What do the numbers say about the ever-growing loans between the China and the African continent and what do they not say?


It is not hot news anymore: China is on the rise, everyone knows. And in its expansion drift China does not overlook the African continent. The Chinese are more active than ever and actively make use of everything Africa has to offer: from resources to (relatively) undiscovered markets to a strong workforce. Africa has it all to the world economy’s biggest, baddest player of the last decade.

According to the China Africa Research Initiative (CARI) of the renowned John Hopkins University bilateral trade between China and Africa has been steadily rising for the past 16 years (China Africa Research Initiative, 2018). Not only are there strong trade relations between the African continent and China; there are also a lot of loans coming in from China to finance African countries, businesses and international projects. In 2018 auditor reports came out on the financial debacle surrounding the Nairobi-Mombasa railway line. If the Kenyan government was unable to fulfill its debt to Chinese lenders, the Mombasa Port would come under control of the China Exim Bank (Olander, 2019). The latest data even shows that in 2018 China made up 22% of public debt stock and in 2020 29% of debt service in low income Africa (Brautigam et. al., 2020).

Brautigam, Huang and Akcer wrote their report: “Risky Business: New Data on Chinese Loans and Africa’s Debt Problem” on the current debt and financial situation of African countries and the Chinese role in all of this. The idea behind this report is the Western fear that the Chinese are causing more harm than good by creating a debt crisis in Africa. They tried to answer the questions of whether or not African countries are most vulnerable to debt distress those with high Chinese debt? Who the Chinese lenders in Africa are and how they manage to lend in such risky environments? But, also if China is a bigger lender than the World Bank and what kind of terms are common on these Chinese loans. And how often the loans collateralize with natural resource exports? Their findings say that the Chinese role in Africa’s poor financial situation caused by debts is more meager than most data would want you to believe, although the situation differs for every African country (Brautigam et. al., 2020).

They data Brautigam and others use, is on Chinese loan commitments gathered by the CARI and the World Bank and data on Africans debt levels by the World Bank and the International Monetary Fund (IMF) and its International Debt Statistics.

The report starts with a side note on the data saying that Chinese financiers are not keen on providing data systematically and this makes them very little transparent. Many reports on this subject are inaccurate and often reported loans are simply bases on quick memorandums of understanding (MoU’s) that do not end up being officially signed and carried out. This means that collecting data on Chinese loans is a true treasure hunt, with a highly trained multilingual CARI team that works on finding traces of evidence of Chinese loans to African countries.

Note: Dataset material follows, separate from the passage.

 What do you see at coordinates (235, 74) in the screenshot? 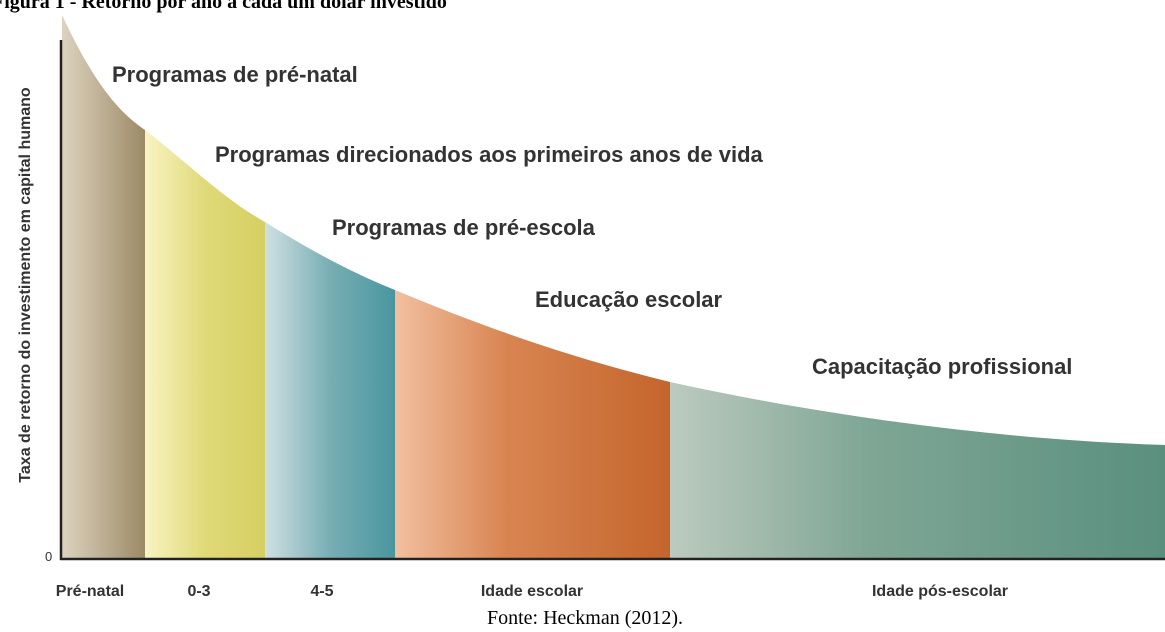
I see `program-label: Programas de pré-natal` at bounding box center [235, 74].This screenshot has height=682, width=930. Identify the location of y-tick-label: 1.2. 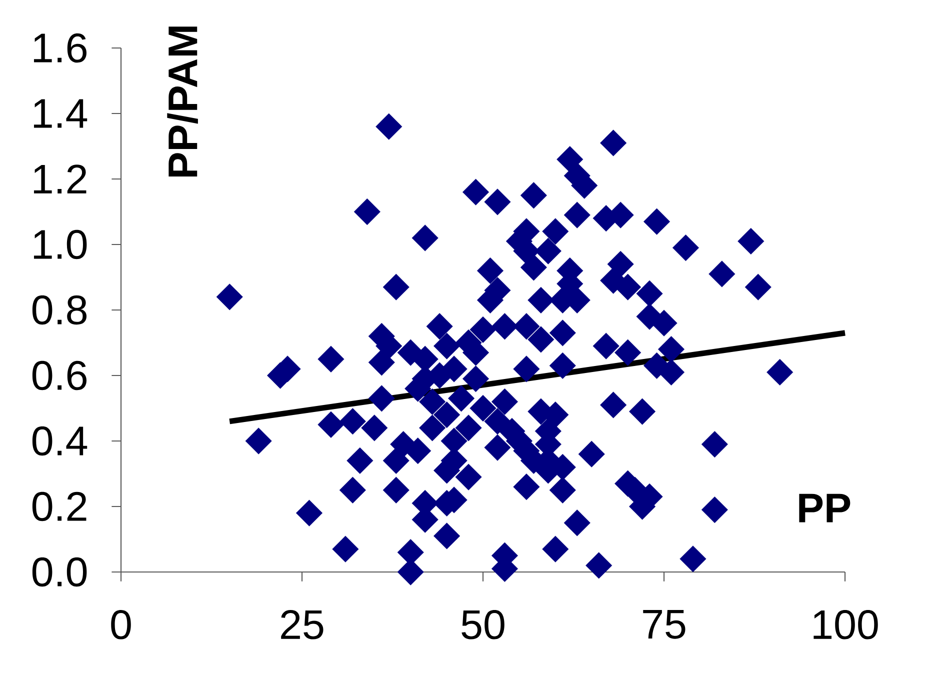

Most of these are only considered official when they are confirmed by registration in ministry of finance reports, central bank documents or when they are reported by Chinese embassies in Africa.

Another side note is that the data on loan commitments cannot be considered the same as debt, as it takes up five years to disburse on average and some of them are already repaid.

What they want to convey is that although the Chinese are significant part of lenders in Africa, their role should not be exaggerated. In half of the countries vulnerable to debt crisis or already in serious debt problems, Chinese loans are a relatively small portion in the total make up of debts. Only in seven of these vulnerable countries do Chinese loans take up between 26 and 58% of debt stock. In the case of the Central African Republic, Taiwan is counted along Chinese numbers, which gives a distorted image.

Furthermore is the variable of debt service also an important part of this report. In Angola and Djibouti for instance, more than 50% of debt service is in Chinese hands, but looking at continental averages: only 29% of all debt service in African countries is owed to Chinese lenders. And when Angola is taken out of the equation, only a small portion of 18% of Africa’s debt service is due to China.

This report shows that although the numbers of Chinese lending to African countries is impressive to say the least, the loans given out by China are not solely to blame for the poor financial state of many countries on the African continent. The dark picture as painted in the intro of this post, is not actually as dark as one would expect at first glance. It is easy to misread en interpret these data and it takes a lot of knowledge, skill and time to gather the information needed to get a clear picture.

It is quite funny to see that, even when the data is already (correctly) collected, different people from different backgrounds will interpret the data differently. This came to light also in the EGSA class, where all of us had to read the same reports and then formulate a question. We got the same data, but the questions that we raised from this data varied from effects on culture and language to Chinese influence on democracies. This means that even when working with ‘cold-hard’ numbers and facts, interpretation can still lead you to different conclusions. Therefore, when reading statistic research reports, it is always good to read behind the numbers to see what exactly they say and do not say.